ACLU sues federal government over surveillance from facial recognition technology
(CNN) -- The America Civil Liberties Union is suing multiple government agencies to release records on how facial recognition technology is being used, according to a lawsuit filed Thursday.
The suit was filed in US District Court in Massachusetts against the US Department of Justice, the FBI and the Drug Enforcement Administration.
The complaint says the suit was filed because of growing concern about the government's use of biometric identification and tracking technologies -- tools that enable "undetectable, persistent and suspicionless surveillance on an unprecedented level."
The lawsuit says that government surveillance resulting from face recognition technology could "threaten core constitutional values" of Americans.
The FBI and the DOJ declined to comment.
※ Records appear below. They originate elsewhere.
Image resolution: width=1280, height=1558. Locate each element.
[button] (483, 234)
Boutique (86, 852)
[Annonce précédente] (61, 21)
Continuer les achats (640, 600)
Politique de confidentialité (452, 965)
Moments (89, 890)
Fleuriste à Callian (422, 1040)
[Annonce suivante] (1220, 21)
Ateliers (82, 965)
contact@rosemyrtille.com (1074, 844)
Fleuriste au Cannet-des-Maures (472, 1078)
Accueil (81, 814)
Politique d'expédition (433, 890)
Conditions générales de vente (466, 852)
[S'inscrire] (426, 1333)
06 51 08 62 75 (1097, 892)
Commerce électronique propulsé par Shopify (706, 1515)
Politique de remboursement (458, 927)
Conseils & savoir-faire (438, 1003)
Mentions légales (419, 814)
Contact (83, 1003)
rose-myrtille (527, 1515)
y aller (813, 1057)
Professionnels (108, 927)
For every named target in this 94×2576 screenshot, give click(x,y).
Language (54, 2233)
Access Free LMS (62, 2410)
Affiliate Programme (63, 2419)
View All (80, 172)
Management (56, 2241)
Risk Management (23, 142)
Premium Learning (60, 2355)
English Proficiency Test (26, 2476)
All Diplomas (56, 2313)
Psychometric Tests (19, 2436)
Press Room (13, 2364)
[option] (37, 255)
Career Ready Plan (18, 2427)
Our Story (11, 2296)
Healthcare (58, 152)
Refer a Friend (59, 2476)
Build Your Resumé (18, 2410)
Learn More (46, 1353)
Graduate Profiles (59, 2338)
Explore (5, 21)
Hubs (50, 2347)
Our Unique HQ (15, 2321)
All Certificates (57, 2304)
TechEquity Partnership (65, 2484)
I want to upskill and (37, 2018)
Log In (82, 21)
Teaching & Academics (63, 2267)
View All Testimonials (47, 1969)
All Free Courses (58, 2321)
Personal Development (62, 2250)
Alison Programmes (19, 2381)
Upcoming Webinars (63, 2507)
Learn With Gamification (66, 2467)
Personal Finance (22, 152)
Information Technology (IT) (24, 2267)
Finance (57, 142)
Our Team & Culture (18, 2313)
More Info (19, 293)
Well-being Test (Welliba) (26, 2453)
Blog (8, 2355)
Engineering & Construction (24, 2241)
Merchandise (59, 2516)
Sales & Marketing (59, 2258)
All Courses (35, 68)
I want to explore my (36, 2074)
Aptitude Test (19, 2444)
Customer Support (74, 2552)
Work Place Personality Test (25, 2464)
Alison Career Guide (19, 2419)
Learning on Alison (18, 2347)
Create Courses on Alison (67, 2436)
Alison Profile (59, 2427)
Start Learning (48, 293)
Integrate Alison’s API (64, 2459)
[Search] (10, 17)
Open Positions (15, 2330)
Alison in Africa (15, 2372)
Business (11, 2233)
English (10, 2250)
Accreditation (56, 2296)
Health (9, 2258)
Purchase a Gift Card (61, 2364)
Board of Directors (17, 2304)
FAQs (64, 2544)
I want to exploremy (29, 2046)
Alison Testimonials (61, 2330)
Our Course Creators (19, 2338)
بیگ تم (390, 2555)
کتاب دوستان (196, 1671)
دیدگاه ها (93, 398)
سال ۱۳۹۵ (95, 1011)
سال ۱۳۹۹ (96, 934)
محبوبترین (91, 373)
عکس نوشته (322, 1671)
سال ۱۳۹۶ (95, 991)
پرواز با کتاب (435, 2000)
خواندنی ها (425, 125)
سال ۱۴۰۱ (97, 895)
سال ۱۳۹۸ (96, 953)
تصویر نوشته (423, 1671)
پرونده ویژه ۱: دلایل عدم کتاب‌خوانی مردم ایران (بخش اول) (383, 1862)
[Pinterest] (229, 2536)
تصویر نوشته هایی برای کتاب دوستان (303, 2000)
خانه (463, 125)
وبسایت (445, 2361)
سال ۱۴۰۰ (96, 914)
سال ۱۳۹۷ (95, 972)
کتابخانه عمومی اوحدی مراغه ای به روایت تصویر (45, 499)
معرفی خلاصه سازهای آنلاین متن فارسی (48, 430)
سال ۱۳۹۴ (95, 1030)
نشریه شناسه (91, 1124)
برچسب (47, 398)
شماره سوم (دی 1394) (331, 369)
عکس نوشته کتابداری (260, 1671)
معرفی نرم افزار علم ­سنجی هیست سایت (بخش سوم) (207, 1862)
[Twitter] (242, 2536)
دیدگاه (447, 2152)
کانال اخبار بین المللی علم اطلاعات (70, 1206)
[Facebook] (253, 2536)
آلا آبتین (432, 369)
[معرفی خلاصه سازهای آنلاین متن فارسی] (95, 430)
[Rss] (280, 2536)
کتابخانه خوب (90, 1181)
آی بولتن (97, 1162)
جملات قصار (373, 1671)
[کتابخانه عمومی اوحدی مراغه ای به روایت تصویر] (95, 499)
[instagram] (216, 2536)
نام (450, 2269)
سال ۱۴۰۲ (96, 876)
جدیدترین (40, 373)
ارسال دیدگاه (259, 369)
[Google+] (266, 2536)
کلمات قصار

CNN has reached out to the DEA.
In January 2019, the ACLU filed a Freedom of Information request to gain access to public records on how the technology was being used and to what extent the federal government allegedly tracks people's movements and associations, according to the complaint.
The three governmental entities named in the lawsuit failed to comply and did not provide any of the requested information.
The plaintiffs -- the ACLU and the ACLU of Massachusetts -- now seek to have them produce the requested records to find out how the government uses the information, the ACLU said in a statement Thursday.
"Technology has outpaced our civil rights law," Kade Crockford, director of the Technology for Liberty Program at the ACLU of Massachusetts told CNN.
"Face surveillance technology poses unique risks to people's privacy, safety, and civil liberties. As state lawmakers consider a statewide moratorium on the government's use of this technology, and Congress considers its own legislation, the public urgently needs to know how the federal government is using face surveillance and other remote biometric monitoring systems in Massachusetts and across the nation," Crockford said.
This kind of technology helps decipher seemingly private information such as "who a person associates with, where they go and when, what their habits and likes and dislikes are and what their mood and health status is," according to the equalAIs project at the Massachusetts Institute of Technology. The group is not involved in the lawsuit.